Emily St. John Mandel’s spring release opens with a command: “begin at the end.” And so the opening chapter starts the way the final chapter concludes. Mandel, much like her 2014 hit “Station Eleven” which gained popularity early on in the pandemic due to its post-apocalyptic setting, gives you fragments that slowly start to coalesce. “The Glass Hotel” drifts through time to trace the origins and fallout of a sprawling Wall Street ponzi scheme. Partly set at the crime scene in Manhattan and partly set in a secluded luxury hotel in the Pacific Northwest owned by the very financier responsible for the scheme at the novel’s center, Mandel’s novel ultimately asks what it means for a life to go off track. Through her characters’ increasingly interconnected narratives,

Mandel shows how individual decisions reverberate throughout countless lives and time, and how old griefs can connect us and render our memories seemingly corporeal.

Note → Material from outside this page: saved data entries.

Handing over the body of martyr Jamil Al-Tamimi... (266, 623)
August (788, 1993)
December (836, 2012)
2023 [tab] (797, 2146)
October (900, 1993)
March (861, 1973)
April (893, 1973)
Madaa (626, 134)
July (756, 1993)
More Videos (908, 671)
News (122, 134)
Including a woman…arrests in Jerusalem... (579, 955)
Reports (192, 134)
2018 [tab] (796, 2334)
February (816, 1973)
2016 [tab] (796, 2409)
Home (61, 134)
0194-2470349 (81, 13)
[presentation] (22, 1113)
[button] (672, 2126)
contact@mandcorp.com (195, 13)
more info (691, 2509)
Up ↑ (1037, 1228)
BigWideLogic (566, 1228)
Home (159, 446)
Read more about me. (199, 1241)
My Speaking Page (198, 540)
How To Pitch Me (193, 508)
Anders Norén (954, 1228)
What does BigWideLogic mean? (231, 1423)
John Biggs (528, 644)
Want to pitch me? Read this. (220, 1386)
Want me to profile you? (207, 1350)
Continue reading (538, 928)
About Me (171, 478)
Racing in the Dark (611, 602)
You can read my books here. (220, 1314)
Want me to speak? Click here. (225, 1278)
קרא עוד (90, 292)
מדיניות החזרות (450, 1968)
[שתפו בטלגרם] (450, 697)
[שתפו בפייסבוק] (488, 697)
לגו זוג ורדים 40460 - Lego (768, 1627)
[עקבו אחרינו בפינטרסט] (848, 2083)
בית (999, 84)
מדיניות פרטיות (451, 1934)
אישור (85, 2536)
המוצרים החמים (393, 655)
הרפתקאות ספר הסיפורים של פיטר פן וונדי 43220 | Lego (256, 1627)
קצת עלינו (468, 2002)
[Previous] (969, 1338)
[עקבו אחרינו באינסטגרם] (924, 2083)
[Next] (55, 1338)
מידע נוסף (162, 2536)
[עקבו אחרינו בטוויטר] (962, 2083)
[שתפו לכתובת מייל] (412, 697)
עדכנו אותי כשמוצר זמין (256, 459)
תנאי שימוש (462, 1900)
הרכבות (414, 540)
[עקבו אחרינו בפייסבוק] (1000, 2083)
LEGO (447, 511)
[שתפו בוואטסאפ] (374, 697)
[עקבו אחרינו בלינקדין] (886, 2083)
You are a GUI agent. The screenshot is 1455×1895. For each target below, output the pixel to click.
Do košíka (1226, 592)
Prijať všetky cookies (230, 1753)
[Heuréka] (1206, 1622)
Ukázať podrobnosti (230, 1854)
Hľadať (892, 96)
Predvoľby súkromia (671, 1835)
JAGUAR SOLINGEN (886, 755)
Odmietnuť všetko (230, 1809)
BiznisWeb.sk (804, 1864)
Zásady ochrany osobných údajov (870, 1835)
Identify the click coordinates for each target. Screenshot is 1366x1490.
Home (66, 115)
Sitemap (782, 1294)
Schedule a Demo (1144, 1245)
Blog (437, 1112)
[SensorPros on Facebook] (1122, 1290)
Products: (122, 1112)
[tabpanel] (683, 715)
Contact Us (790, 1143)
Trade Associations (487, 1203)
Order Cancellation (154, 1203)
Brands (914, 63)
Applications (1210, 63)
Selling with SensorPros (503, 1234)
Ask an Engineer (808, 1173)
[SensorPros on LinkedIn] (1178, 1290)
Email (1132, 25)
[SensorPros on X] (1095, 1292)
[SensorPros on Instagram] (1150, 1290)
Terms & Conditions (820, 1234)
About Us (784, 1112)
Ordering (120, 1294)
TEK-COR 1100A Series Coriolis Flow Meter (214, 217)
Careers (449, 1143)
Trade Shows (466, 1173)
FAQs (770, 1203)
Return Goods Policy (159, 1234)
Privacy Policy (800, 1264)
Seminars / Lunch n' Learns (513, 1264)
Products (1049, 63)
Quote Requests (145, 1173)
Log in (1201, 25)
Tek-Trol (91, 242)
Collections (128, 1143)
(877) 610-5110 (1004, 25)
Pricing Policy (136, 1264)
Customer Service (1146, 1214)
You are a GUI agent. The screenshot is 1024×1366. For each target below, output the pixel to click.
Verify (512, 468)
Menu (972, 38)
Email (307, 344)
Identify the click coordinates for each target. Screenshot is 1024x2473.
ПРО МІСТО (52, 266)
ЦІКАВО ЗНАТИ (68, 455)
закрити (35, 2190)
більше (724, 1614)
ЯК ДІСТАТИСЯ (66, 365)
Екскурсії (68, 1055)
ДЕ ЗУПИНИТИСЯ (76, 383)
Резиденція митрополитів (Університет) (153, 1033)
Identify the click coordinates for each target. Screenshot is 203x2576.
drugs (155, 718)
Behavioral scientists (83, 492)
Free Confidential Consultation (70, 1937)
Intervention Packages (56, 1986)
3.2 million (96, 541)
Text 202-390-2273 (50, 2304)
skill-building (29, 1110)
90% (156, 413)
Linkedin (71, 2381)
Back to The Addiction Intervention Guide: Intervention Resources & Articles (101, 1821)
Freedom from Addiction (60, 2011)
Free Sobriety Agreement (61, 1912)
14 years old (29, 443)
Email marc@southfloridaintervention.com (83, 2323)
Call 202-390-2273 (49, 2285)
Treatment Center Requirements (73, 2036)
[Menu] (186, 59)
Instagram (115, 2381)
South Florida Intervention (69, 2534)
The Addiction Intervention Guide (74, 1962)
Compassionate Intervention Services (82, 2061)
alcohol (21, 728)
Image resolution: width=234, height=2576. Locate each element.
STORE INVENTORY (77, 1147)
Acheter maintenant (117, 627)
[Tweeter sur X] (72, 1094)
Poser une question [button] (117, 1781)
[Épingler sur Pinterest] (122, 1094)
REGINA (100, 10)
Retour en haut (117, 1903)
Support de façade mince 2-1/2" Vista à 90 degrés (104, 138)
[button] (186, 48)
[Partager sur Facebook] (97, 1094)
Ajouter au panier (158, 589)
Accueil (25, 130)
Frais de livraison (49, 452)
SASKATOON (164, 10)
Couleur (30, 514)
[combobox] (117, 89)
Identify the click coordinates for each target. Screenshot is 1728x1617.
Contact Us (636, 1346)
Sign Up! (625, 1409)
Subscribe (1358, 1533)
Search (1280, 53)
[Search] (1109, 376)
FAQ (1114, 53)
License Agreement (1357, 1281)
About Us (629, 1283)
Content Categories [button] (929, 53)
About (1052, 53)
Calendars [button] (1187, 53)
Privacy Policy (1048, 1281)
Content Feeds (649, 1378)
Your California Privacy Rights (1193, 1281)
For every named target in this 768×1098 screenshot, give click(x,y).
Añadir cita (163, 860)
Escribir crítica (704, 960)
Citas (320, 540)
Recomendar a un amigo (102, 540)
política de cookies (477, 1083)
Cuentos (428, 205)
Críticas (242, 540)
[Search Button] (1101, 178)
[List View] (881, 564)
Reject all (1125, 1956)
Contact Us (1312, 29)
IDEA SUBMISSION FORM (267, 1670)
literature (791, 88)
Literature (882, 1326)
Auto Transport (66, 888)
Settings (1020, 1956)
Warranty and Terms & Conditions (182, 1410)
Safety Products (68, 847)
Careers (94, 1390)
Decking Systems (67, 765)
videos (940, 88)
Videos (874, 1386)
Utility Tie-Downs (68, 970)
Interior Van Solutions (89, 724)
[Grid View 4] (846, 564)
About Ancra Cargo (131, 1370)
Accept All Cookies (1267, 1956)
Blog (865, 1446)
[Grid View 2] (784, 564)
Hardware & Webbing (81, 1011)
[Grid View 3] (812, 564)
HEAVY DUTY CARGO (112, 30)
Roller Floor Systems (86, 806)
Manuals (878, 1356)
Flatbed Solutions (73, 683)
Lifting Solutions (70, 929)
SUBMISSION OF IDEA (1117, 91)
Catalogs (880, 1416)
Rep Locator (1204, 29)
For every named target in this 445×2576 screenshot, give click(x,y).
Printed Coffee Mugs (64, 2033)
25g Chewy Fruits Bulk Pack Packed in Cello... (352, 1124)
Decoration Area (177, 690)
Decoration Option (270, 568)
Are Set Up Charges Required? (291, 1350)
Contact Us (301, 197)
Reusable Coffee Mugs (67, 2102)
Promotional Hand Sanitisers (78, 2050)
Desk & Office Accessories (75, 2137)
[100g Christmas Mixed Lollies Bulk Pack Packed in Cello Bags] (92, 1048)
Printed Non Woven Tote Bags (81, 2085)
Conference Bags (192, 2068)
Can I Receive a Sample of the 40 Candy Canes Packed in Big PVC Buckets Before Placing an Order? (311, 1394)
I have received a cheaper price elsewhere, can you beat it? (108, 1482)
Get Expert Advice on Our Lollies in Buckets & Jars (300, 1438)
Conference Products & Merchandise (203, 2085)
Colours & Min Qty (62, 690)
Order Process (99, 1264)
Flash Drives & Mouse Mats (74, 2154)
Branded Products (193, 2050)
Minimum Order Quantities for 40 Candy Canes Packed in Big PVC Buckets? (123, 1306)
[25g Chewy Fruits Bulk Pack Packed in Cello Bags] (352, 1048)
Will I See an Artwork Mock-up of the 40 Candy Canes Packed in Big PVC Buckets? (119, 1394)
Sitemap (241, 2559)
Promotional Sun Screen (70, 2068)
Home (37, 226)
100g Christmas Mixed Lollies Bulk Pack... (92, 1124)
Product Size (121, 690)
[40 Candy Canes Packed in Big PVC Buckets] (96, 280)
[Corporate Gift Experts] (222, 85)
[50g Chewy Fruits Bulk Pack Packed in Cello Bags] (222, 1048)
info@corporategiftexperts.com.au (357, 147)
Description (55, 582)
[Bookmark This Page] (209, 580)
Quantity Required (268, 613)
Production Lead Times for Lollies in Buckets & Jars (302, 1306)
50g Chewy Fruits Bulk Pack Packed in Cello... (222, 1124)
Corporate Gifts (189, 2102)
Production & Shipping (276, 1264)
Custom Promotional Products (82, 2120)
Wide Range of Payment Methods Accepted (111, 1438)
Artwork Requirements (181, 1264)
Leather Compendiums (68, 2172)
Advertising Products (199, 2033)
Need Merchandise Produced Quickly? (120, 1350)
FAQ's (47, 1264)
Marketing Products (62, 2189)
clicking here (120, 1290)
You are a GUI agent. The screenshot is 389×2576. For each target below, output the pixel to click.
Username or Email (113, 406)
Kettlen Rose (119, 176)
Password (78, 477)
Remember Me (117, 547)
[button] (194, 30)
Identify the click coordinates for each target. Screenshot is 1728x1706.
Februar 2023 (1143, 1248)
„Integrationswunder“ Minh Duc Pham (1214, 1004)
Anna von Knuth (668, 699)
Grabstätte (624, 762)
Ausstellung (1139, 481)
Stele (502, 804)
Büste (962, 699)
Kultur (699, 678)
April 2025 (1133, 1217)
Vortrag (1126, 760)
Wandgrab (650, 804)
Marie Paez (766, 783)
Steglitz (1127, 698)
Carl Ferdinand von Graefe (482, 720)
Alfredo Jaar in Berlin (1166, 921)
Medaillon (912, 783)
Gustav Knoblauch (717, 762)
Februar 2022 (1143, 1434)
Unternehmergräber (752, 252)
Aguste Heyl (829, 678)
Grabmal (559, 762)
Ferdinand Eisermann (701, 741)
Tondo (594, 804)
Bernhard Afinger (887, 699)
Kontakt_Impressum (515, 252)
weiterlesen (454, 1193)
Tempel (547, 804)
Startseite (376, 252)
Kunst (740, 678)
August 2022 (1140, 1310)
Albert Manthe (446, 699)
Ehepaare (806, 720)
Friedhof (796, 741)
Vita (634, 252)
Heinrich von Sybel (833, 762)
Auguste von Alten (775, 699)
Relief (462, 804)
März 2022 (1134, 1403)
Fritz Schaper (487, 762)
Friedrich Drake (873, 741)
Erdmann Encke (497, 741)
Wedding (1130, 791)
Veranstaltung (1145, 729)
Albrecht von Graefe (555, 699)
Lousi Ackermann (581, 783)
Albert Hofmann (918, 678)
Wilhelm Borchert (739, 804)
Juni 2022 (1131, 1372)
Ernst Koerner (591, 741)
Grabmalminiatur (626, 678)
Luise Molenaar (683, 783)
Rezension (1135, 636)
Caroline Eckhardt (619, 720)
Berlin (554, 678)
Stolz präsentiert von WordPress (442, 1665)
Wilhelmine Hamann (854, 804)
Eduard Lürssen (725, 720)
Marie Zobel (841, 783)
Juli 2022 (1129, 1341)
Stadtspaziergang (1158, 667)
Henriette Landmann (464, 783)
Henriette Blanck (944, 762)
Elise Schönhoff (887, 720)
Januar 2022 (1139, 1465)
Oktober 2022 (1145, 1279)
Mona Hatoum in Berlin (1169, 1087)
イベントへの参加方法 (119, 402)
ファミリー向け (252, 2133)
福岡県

“Death in Her Hands” by Ottessa Moshfegh

On a daily morning walk with her dog, a 72-year-old-widow named Vesta finds a note in the dirt. It reads: “Her name was Magda. Nobody will ever know who killed her. It wasn’t me. Here is her dead body.” In her lonesome, quiet life in a remote forest cabin, she becomes desperate to piece Magda’s life together and, ultimately, to solve the mystery, freeing both the alleged dead girl and herself from obscurity. The premise masquerades as a classic whodunit, but Moshfegh’s slim volume asks more of its reader. Vesta’s story reveals the ugliness that loneliness unearths; our crippling fear of death, and the feeble attempts we make to evade it. But Moshfegh is not one for clearcut morals. Throughout, she punctuates her plot with self-aware asides on the absurdities inherent in writing a mystery novel, and writing fiction more broadly. In one aside, Moshfegh pokes that it’s “the job of the writer to belittle the miracles of this Earth, to separate one question out of the infinite mystery of life and answer it in some sniveling way.” As Vesta dives deeper into her investigation, the clues become more and more immaterial, and Vesta’s control becomes less and less certain. “Death in Her Hands” doesn’t settle for easy answers, and the mystery is all the better for it.